Kluwih dan kedaulatan pangan
'Masak apa budhe'
'Masak lodeh kluwih nih, mau"
'hwaduh koq lodeh kluwih. nDeso loh, la mbok ya soup asparagus'
Ah masak, benarkah lodeh kluwih beraura ndeso ketimbang soup asparagus? Bukankah dalam kedaulatan pangan setiap warga berhak menata jenis pangannya sendiri. Ada keragaman tercakup, potensi lokal yang didayagunakan secara maksimal yang pada gilirannya memperkokoh ketahanan pangan. Pohon kluwih menjadi bagian dari tabungan keluarga, hasilnya sesekali dapat dijual untuk memenuhi kebutuhan keluarga. Kluwih menopang kedaulatan pangan.
Kluwih dan tanaman obat
Manfaat air rebusan daun kluwih untuk fungsi obat herbal banyak dilansir media masa. Ekstrak daun kluwih dimanfaatkan sebagai antidiabetes dengan efek hipoglikemik. Flavonoid dalam daun kluwih diduga mampu meminimalkan defisiensi insulin melalui regenerasi sel-sel  pankreas yang rusak. Kabar baik bagi penderita diabetes meliatus (DM).

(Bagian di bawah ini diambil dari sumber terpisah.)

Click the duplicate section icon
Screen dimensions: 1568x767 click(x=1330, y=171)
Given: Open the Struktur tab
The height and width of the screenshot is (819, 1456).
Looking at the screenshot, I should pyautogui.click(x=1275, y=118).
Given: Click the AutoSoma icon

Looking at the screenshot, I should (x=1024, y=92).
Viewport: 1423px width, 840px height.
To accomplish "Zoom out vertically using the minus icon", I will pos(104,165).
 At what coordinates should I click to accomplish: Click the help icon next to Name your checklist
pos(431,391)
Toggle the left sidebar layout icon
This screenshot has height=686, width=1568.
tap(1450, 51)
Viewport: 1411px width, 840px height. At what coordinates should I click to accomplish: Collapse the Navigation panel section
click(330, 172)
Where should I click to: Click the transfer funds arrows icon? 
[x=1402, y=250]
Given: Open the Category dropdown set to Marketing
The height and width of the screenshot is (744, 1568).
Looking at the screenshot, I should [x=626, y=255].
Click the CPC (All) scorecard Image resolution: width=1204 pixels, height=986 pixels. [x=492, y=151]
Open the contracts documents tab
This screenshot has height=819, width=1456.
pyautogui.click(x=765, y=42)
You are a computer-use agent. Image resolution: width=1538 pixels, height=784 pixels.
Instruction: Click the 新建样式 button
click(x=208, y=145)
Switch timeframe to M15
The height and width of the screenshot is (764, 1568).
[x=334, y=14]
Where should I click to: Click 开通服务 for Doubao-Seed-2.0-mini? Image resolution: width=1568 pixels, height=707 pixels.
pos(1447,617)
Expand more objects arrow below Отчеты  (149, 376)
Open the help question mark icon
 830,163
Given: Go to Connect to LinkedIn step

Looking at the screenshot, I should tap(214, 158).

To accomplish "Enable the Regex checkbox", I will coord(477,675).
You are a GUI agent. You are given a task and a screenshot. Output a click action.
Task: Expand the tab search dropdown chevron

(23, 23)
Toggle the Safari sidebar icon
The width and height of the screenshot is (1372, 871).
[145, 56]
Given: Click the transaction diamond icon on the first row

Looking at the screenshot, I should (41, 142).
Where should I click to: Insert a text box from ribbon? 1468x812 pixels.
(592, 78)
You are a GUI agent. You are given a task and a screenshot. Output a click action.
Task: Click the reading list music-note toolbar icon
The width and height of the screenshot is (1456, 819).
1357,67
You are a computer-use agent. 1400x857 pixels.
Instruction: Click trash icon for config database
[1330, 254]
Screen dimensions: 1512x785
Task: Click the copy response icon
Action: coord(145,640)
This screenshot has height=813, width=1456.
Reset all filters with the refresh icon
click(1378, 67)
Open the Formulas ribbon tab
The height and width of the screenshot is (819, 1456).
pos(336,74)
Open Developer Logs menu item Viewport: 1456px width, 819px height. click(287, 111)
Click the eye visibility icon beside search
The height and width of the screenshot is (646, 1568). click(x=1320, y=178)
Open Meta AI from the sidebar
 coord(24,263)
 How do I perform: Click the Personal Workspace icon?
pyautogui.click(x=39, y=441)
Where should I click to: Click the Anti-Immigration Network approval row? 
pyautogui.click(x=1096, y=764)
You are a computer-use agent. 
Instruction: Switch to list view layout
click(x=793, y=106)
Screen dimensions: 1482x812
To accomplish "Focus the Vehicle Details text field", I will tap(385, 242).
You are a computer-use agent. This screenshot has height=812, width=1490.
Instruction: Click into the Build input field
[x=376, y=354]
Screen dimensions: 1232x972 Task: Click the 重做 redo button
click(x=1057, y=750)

Zaman dulu, saya suka mencari kembang kluwih lalu dijemur. Sore hari dinyalakan dan asapnya mampu mengusir nyamuk. Kesamaan fungsi menjaga kesehatan namun beda kiprah kerja.
Kluwih dan etnobotani
Salah satu cabang botani (ilmu tentang tumbuhan) adalah etnobotani, yang memuat sisi etnologi yaitu kajian tentang budaya. Bagaimana tumbuhan dipersepsikan oleh masyarakat lokal, sisi kemanfaatan dalam ritual maupun obat-obatan. Semisal, postingan ini adalah sisi dangkal dari kedalaman etnobotani kluwih.Â
Kembali pada elemen daun kluwih dalam rangkaian upacara adat pengantin, semakin kagum dengan kearifan lokal nenek moyang yang merajut doa dalam sehelai daun kluwih. Pengejawantahan etnobotani dalam keseharian.